Vocabulaire de substitution
Apparemment, ce qu’il y a de plus difficile aujourd’hui en France, c’est de parler français. Mais la difficulté prend plusieurs formes.
Il y a d’abord ces mots devenus obscènes, et donc prohibés : père et mère, qui ont disparu au profit de papa et maman. Normal, c’est la nostalgie de l’enfance et de son langage. Autres obscénités : Arabe et Noir. On a entendu ce matin ce matin sur France Inter que François Hollande protégeait Manuel Valls, parce que « taper sur les Roms » permettrait de s’attaquer à l’immigration sans toucher à la diversité. Je propose, au cas où l’on déciderait d’imiter les États-Unis et l’Afrique et d’indiquer désormais la « race » des citoyens sur leurs papiers d’identité, d’inscrire sur ces documents le mot divers en lieu et place de ces deux mots tabous : vous n’êtes pas d’ici, vous, d’où sortez-vous ? Moi ? Je suis divers.

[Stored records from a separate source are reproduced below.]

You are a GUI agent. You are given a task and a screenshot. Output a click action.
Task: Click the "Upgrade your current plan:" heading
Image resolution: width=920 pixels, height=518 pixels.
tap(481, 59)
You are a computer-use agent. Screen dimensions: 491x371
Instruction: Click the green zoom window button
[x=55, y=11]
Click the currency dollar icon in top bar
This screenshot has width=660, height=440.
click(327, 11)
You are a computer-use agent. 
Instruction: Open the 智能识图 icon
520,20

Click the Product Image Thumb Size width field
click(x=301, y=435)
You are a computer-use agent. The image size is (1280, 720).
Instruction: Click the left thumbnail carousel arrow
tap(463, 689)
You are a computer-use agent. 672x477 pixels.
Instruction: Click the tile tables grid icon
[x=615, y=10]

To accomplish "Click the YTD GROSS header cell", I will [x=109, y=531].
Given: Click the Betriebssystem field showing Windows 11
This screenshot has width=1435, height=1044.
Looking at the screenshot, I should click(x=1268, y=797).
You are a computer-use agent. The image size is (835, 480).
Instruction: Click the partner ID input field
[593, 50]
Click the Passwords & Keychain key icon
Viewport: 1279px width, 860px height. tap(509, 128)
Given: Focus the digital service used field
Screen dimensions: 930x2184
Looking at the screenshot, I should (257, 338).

En moins politique et plus pratique, effaçons des dictionnaires : le verbe commencer, qui ne sert plus à rien depuis que débuter et démarrer ont pris sa place (au détriment de la syntaxe, mais qui se soucie encore de cette notion dépassée ?) ; le verbe travailler, que plus personne n’emploie puisque bosser remplit beaucoup mieux le même office ; le nom médicament, bien oublié depuis que nous savons prononcer le mot médoc ; le mot ami, viré au profit de pote ; les obscènes amant et amoureux, inutiles puisque copain a EXACTEMENT le même sens (en dépit de ce que radotent les grincheux) ; l’expression quelque chose, car truc (Hé ! J’ai un truc à t’dire) est bien plus aisé à caser ; et bien entendu l’adverbe très, retiré de la circulation au profit de trop. Je n’insiste pas, car je préfère éviter les clichés, sur l’adjectif génial, qui, désormais s’applique à tout, du cheese-burger à la coupe de cheveux.
Une foule d’autres exemples se présentent à l’esprit, mais je ne veux pas vous priver du plaisir de les trouver vous-même. Il suffit d’ouvrir un journal ou d’allumer la radio, vous en ramasserez à la pelle, comme les feuilles mortes.